Magnetic resonance imaging (MRI)

Our data sets consist of cross-sections cine MRI and tagged MRI for six subjects. About 17 temporal frames for each cross-section through the cardiac cycle were collected. We obtained about eight cross-sections for the complete coverage of the LV for each subject. These datasets contain three sham and three MI subjects.

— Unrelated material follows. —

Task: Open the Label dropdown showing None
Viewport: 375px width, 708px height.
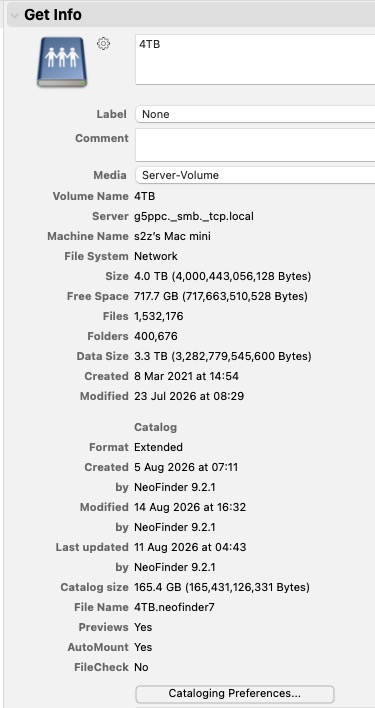Action: [255, 114]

All MR imaging data were acquired using Agilent 9.4T horizontal bore MRI system equipped with Agilent 205/120 HD gradient coil (Agilent Technologies, Santa Clara, CA, USA). A RAPID 72-mm volume coil was used for signal transmission and a 4-channel mouse heart surface coil was used for signal detection (RAPID MR International, Columbus, OH, USA). Surface coil was positioned below the mouse body. During in vivo MRI scans, mice were anesthetized with 1.5% isoflurane in 100%O2. Body temperature, breathing rate as well as Electrocardiography (ECG) signals were continuously monitored using a small animal monitoring and gating system (Model 1030, SA Instruments, Inc., Stony Brook, NY, USA). All cine and tagged MRI scans were gated with both ECG and breathing.

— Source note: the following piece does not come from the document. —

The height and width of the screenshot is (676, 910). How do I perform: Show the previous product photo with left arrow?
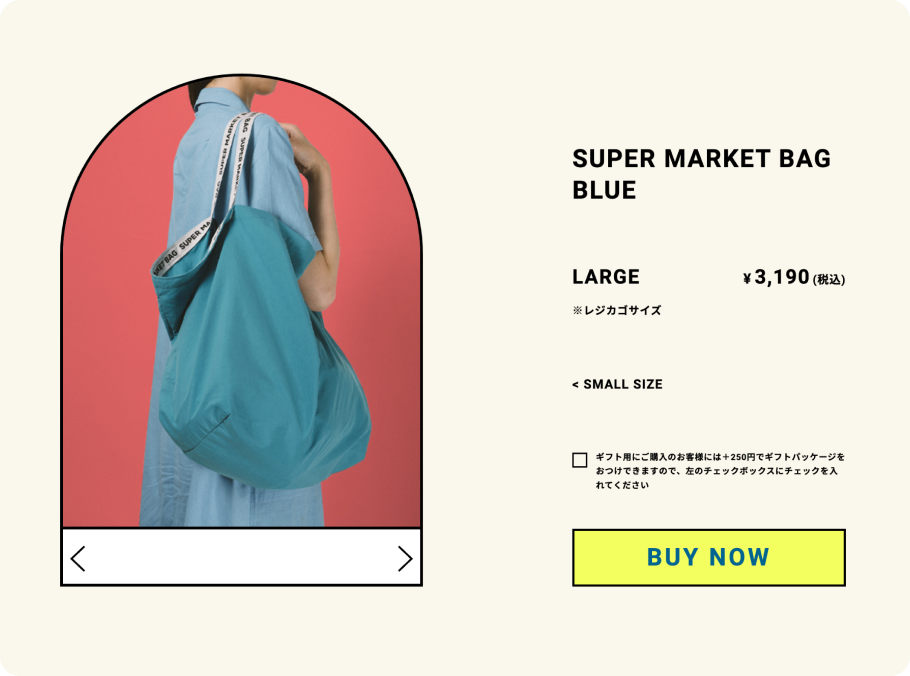[x=78, y=559]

After two quick heart scout scans to obtain long axis 4-chamber and 2-chamber view images, high resolution short axis view cine images were obtained using the following parameters: TR/TE = 5.0/1.6 msec; flip angle =15° matrix size = 30 × 30 mm2; field of view (FOV) = 256 × 256 mm2; 8 slices with a slice thickness of 1.0mm; number of averages = 2. As for black blood tagged cine, the scanning parameters were: TR/TE = 5.0/1.9 msec; flip angle =20° matrix size = 30 × 30 mm2; FOV = 128 × 128 mm2; 8 slices with a slice thickness of 1.0mm; number of averages = 4; tagging resolution =0.3mm with 0.6mm separation; tag time = 16.24 msec.

Conclusion

In conclusion, we have developed a new automated algorithm to accurately assess cardiac function and strain parameters from cardiac cine MR images. This new algorithm may void the need for cardiac tagged MR imaging which is time consuming and hard to achieve in rodents.